Cuteness is a way of aestheticizing powerlessness. It hinges on a sentimental attitude toward the diminutive and/or weak, which is why cute objects—formally simple or noncomplex, and deeply associated with the infantile, the feminine, and the unthreatening—get even cuter when perceived as injured or disabled. So there’s a sadistic side to this tender emotion, as people like Daniel Harris have noted. The prototypically cute object is the child’s toy or stuffed animal.

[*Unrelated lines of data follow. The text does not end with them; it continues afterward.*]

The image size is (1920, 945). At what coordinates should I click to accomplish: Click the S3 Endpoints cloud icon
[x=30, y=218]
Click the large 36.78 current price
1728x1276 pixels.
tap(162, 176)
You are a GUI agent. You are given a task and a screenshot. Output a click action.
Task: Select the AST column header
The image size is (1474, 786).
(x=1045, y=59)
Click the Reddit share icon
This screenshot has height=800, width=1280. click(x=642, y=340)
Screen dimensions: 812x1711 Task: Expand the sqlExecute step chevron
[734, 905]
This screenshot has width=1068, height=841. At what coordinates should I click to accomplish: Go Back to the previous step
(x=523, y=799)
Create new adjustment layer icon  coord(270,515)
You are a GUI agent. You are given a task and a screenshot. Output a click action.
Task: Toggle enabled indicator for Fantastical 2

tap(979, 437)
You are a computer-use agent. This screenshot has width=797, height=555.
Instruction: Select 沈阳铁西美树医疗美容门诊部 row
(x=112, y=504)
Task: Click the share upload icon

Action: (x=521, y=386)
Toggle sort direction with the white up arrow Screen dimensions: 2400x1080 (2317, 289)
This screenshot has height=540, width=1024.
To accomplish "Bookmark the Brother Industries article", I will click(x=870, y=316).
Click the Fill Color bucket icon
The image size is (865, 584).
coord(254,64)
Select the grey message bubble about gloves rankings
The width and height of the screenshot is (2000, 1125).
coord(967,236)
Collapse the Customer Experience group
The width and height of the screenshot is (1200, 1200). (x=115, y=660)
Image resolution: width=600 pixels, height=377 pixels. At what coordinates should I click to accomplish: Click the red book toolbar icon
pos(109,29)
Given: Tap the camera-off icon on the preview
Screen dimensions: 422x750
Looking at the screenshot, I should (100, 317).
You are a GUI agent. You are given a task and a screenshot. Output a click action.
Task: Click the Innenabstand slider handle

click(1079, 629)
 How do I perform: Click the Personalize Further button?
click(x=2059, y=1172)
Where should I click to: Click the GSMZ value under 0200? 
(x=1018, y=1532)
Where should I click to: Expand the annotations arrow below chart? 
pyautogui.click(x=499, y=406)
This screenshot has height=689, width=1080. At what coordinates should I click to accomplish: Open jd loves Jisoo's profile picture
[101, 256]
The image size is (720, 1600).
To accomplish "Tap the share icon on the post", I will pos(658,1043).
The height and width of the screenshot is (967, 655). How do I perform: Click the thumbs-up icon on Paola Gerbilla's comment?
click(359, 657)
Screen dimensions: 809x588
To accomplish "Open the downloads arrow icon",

Cuteness is also a commodity aesthetic, with close ties to the pleasures of domesticity and easy consumption. As Walter Benjamin put it: “If the soul of the commodity which Marx occasionally mentions in jest existed, it would be the most empathetic ever encountered in the realm of souls, for it would have to see in everyone the buyer in whose hand and house it wants to nestle.” Cuteness could also be thought of as a kind of pastoral or romance, in that it indexes the paradoxical complexity of our desire for a simpler relation to our commodities, one that tries in a utopian fashion to recover their qualitative dimension as use.

Sianne Ngai, in an interview for Cabinet 

(I read this about a year and a half ago, and I still think about it; it’s very interesting to me)

Oh I remember our conversation about it! Wasn’t it one of our early ones?

Pastoral romance is a good turn of phrase. Utopia and cuteness seem counter-intuitive to me at this point more so than before. Hmm.